Few cases of cysticercosis involving oral tissues have been reported in the literature. Similar to the present case, the tongue appears to be the most frequently affected site [9,12], and cysticercosis of the tongue should always be included in the differential diagnosis for patients who live in endemic areas and present nodular formations in the mouth. Despite the small number of cases described, the clinical manifestations of oral cysticercosis are consistent with the symptoms observed in the present case, i.e., a firm, slow-growing nodule with well-defined margins covered with normal-color mucosa that is a symptomatic. With respect to age and gender, patients in their second decade of life seem to be more affected [13], and there are no consistent data indicating a gender bias [14].
The differential diagnosis for oral cysticercosis includes salivary gland tumors and mucoceles, in addition to neurofibroma, vascular tumors, fibroma, lipoma, leiomyoma and schwannoma [9,10]. When cysticercosis is diagnosed in oral tissues, serological and coprological tests and imaging exams are essential for the detection of systemic disease [15]. In the present case, the coprological examination, chest X-ray and cranial tomography were negative. Serological tests were not requested because the patient lived in an area characterized by a high incidence of parasitic diseases, and these tests have no diagnostic value in populations frequently exposed to contamination [16].

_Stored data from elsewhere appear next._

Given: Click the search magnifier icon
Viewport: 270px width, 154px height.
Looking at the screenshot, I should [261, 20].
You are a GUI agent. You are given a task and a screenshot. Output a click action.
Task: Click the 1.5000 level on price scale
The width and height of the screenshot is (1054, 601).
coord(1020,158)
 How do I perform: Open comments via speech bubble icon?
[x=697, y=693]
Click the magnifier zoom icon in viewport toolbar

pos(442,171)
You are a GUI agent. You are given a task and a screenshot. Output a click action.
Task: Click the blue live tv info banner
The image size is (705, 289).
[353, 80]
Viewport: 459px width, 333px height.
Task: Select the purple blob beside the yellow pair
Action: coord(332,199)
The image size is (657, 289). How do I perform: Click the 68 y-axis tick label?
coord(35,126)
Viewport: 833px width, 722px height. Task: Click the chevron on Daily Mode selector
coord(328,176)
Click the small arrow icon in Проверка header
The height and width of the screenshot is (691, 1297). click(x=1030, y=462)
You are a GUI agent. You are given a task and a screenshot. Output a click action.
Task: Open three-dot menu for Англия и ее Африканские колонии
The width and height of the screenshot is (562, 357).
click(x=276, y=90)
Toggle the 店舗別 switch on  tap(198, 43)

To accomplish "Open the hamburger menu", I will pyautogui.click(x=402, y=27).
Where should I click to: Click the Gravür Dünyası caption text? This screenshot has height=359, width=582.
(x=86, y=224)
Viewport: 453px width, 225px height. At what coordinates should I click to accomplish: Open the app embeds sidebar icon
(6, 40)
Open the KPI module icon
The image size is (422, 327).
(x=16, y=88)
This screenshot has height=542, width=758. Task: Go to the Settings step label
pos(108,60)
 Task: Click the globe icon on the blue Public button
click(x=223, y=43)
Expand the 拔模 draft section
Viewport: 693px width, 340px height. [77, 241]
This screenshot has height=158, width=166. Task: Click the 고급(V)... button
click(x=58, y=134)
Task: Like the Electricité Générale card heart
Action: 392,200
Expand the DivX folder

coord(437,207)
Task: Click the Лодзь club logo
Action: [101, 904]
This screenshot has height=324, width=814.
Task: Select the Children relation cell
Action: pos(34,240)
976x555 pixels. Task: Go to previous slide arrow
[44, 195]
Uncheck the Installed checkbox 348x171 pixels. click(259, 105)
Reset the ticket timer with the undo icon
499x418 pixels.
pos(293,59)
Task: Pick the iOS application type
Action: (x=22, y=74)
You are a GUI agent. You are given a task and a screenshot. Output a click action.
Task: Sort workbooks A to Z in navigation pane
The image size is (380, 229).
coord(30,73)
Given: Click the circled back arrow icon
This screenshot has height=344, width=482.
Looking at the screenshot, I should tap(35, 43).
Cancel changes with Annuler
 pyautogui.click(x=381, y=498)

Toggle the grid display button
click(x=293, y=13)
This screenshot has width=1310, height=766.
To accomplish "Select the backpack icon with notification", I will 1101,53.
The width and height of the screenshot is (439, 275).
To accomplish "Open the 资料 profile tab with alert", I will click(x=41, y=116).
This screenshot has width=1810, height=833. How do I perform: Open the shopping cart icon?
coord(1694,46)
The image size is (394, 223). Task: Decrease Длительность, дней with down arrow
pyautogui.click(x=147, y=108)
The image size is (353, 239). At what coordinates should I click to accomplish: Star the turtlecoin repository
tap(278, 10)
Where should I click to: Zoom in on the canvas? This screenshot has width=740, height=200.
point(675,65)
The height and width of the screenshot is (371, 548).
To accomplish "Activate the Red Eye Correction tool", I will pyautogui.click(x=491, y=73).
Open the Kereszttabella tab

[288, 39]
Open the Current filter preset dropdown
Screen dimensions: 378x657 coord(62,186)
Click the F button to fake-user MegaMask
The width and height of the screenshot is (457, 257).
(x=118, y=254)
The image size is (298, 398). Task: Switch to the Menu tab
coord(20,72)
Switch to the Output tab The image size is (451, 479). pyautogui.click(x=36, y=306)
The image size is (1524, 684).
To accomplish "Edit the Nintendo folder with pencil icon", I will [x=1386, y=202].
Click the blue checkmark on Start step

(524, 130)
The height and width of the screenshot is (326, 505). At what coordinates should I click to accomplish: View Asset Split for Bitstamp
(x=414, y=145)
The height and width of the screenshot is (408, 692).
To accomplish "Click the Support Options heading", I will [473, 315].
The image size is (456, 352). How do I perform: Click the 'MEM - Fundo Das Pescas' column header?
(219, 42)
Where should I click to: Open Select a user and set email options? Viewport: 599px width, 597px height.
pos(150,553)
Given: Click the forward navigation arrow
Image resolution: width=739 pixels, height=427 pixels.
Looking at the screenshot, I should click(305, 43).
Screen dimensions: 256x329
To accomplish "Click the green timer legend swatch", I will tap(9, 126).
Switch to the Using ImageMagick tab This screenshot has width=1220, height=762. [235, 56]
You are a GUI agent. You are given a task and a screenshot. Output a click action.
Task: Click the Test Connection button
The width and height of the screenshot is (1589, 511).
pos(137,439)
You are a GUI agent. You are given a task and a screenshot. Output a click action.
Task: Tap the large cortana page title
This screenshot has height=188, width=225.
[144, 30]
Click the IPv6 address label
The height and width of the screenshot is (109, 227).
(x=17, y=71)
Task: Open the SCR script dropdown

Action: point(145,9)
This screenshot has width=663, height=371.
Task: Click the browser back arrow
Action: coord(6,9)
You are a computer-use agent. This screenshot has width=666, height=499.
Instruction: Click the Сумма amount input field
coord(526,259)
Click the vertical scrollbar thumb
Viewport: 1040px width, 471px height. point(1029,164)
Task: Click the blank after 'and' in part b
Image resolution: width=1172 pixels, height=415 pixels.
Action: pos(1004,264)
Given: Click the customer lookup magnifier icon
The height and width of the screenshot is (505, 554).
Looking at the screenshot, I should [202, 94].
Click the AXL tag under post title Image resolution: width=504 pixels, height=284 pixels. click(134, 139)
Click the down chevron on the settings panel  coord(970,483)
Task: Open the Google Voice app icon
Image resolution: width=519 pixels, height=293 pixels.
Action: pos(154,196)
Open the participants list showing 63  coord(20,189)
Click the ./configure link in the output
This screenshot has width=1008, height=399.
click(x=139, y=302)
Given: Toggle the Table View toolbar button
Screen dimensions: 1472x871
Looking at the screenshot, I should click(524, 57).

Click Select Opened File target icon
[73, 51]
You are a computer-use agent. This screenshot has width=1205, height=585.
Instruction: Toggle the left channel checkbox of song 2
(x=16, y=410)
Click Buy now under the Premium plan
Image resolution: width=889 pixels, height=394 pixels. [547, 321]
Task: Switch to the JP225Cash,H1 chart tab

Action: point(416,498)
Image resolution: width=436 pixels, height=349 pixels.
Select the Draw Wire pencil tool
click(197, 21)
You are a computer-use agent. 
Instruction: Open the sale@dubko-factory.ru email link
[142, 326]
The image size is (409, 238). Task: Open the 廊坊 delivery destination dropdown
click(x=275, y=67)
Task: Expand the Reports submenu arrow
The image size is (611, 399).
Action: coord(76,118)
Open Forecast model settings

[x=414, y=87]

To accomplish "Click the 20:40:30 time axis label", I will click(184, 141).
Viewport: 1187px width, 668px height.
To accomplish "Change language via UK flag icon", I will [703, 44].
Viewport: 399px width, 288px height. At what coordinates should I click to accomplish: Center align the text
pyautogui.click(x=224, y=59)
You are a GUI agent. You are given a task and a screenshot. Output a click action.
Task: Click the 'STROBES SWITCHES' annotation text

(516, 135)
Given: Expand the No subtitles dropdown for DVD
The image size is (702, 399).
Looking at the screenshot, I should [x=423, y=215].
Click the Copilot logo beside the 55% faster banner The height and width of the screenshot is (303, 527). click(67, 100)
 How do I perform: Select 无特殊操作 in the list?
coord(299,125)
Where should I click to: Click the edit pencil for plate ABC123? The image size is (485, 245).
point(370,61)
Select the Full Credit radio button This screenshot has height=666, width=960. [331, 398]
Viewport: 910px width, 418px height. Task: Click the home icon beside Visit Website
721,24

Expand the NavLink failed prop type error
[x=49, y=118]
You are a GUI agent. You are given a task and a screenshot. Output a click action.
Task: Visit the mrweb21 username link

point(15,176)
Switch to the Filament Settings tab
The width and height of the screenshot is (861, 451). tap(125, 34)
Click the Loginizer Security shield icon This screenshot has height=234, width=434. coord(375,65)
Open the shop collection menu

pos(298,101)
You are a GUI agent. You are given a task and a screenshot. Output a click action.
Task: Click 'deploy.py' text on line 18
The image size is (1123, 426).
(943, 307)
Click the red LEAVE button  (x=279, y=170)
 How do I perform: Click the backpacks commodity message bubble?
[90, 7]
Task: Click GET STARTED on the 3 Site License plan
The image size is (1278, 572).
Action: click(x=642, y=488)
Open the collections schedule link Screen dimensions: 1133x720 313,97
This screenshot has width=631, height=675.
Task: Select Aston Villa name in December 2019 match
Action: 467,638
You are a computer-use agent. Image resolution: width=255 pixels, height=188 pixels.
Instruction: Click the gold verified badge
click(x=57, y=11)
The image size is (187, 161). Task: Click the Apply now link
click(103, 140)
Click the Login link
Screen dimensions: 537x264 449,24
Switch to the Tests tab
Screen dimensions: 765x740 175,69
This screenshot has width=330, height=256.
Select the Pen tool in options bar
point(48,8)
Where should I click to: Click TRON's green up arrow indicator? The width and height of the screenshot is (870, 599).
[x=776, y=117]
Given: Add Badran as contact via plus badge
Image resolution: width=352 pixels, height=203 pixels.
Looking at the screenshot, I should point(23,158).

Fine-needle cytology may aid diagnosis when the larval tegument is aspirated. In the study conducted by Mazhari et al. (2001), 153 patients with cysticercosis were diagnosed using only this technique [13]. However, histopathological examination is essential for the definitive diagnosis of this parasitic disease [14]. Histological analyses reveal findings such as those that were observed in the present case, including a cystic cavity containing C. cellulosae and fibrous connective tissue permeated by a predominantly mononuclear inflammatory infiltrate.
Treatment of cysticercosis might be unnecessary in asymptomatic patients [12]. However, drugs such as praziquantel and albendazole are potent anti-helminthic agents that are used to treat the disease, especially when surgical treatment is not possible, such as for neurocysticercosis. Surgical treatment is indicated for cysts located in accessible areas, as in the case described here. A search for other nodules is recommended to exclude a more severe case, such as neurocysticercosis. Following excision of the nodule, the patient was monitored periodically for 22 months to detect recurrence of the disease, but no signs of recurrence were detected.